Such a series current regulator is, for example, of interest in controlling the rate of charging of the battery of power cells from a solar array in a space vehicle, where the end-of-charge battery voltage closely approaches the voltage supplied from the solar cell array. Such a series voltage regulator is, for example, of interest following a switching voltage regulator to suppress remnant switching ripple and audio-frequency noise.
The efficiency of a regulator is determined by the ratio of the power it delivers to the power it receives, percent efficiency being one-hundred times that ratio. Series regulation, as opposed to shunt regulation, tends to be more efficient. This is especially so as the difference between regulator input and output voltages becomes increasing less than output voltage.
In a series regulator wherein the difference between input and output voltages is substantially less than output voltage, a substantial portion of its inefficiency can be attributable to power consumed in implementing the control of conduction through the series-pass element that is used to provide the controlled voltage drop between regulator input and output voltages. A bipolar transistor having its collector/emitter path used as a series-pass element requires base current for control, tending towards considerable power consumption in the base current drive circuitry.
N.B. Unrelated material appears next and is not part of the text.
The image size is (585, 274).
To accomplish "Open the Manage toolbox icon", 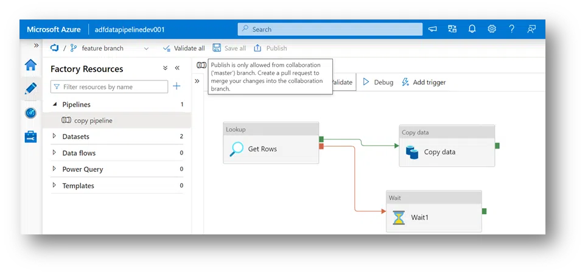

A series-pass element provided by Darlington connection of bipolar silicon power transistors will require proportionally less control current, but cannot regulate regulator output voltage closer than a volt or so to regulator input voltage. A punch-through or super-beta bipolar silicon power transistor used as series-pass element also has proportionally less control current, but is susceptible to punchthrough of regulator input voltage transient spikes and possible damage therefrom.
Using the channel of a field effect transistor as the series-pass element in a series regulator is advantageous, from the standpoint of regulator efficiency, in that the gate electrode consumes no steady-state power. This is so even where the current flow through the series-pass element is in the several ampere range, reaching up to levels where the channels of a plurality of power FET's have to be parallelled to provide the series pass element. Power FET's of such current handling capability presently available are vertical-structure devices and are only of n-channel enhancement-mode type. Gate cut-off voltage is one volt or more, and typically is several volts.
Where output voltage approaches the input voltage in a series regulator using the channel of such an enhancement-mode power FET in its series-pass element, the gate voltage required to place the channel well into conduction will substantially exceed the input voltage to, and output voltage from, the regulator.